Ratings: US-Behörden ermitteln auch gegen Moody's

Ratings: US-Behörden ermitteln auch gegen Moody's

Auch die Ratingagentur Moody's steht einem Medienbericht zufolge wegen mutmaßlich zu positiver Bewertungen von Immobilienpapieren vor der Finanzkrise im Visier der US-Behörden.

Die Ermittlungen des Justizministeriums stünden noch am Anfang, berichtete das "Wall Street Journal" am Sonntag unter Berufung auf mit der Angelegenheit vertraute Personen.
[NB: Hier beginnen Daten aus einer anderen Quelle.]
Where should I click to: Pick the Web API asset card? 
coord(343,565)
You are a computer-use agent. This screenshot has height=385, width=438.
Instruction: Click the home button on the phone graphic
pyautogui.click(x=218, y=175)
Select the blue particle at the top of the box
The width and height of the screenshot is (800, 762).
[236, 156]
Zudem sei unklar, ob Moody's letztlich verklagt werde. Dem Bericht zufolge haben Vertreter des Justizministeriums mit früheren Managern des Unternehmens über die Bewertung komplizierter Wertpapiere gesprochen.

Die großen drei Ratingagenturen

  • Standard & Poor’s Ratings Services

    Hauptquartier: New York

    Umsatz 2011: 1.767 Millionen Dollar (52 % USA, 48 % international)

    Profit 2011: 719 Millionen Dollar

    Zahl der Analysten Ende 2010: 1.345

    Zahl aller Ratings Ende 2010: 1.190.500

    Eigentümer: S&P Ratings Services zählt zum Finanzdienstleister S&P, der 3,1 Milliarden Dollar Umsatz erzielt und derzeit dem Verlagshaus McGraw-Hill gehört. Dieses steht vor der Aufspaltung – bald dürfte S&P allein an der Börse sein.

    Wurzeln: Die Anfänge reichen bis ins Jahr 1860 zurück, 1941 entstand S&P durch die Fusion zweier Firmen. In den achtziger Jahren folgte die globale Expansion. In Europa arbeiten heute rund 500 Analysten – zumeist Europäer.

  • Moody’s Investors Service

    Hauptquartier: New York

    Umsatz 2011: 1.569 Millionen Dollar (56 % USA, 44 % international)

    Profit 2011: 690 Millionen Dollar

    Zahl der Analysten Ende 2010: 1.204

    Zahl aller Ratings Ende 2010: 1.039.187

    Eigentümer: MIS ist Kern der börsennotierten Moody’s Corporation, die 2,3 Milliarden Dollar Umsatz erwirtschaftet. Ihre Anteilseigner decken sich stark mit denen McGraw-Hills. Unter ihnen: Capital World, Vanguard, BlackRock.

    Wurzeln: Moody’s gilt im Vergleich zu S&P als verschwiegener, zentralisierter und weniger zahlenfixiert. Die Geschichte der Firma beginnt 1909 in den USA. Derzeit führen Europäer die Teams zur Bewertung von Staaten und Banken.

  • Fitch Ratings

    Hauptquartier: New York/London

    Umsatz 2011: 733 Millionen Dollar (39 % USA, 61 % international)

    Profit 2011: 227 Millionen Dollar

    Zahl der Analysten Ende 2010: 1.049

    Zahl aller Ratings Ende 2010: 505.024

    Eigentümer: Seit einem Teilverkauf im Februar gehören 50 Prozent dem familieneigenen US-Medienkonzern Hearst. Der Rest gehört Fimalac, einer börsennotierten französischen Holding, dominiert von Marc Ladreit de Lacharrière.

    Wurzeln: 1992 erwarb der Franzose Ladreit de Lacharrière die britische Agentur IBCA. 1998 folgte der Zusammenschluss mit der US-Agentur Fitch, deren Anfänge bis 1913 zurück reichen. Fitch sieht sich in der Branche als Underdog.

Das Justizministerium ermittelt bereits gegen den Moody's-Konkurrenten Standard & Poor's, der einem Bericht zufolge den Streit mit der Zahlung von rund 1,4 Milliarden Dollar beilegen will. Die Ermittler werfen S&P vor, riskante Wertpapiere vor Ausbruch der Finanzkrise lange mit zu guten Bonitätsnoten versehen zu haben, um seine Kunden nicht zu verlieren.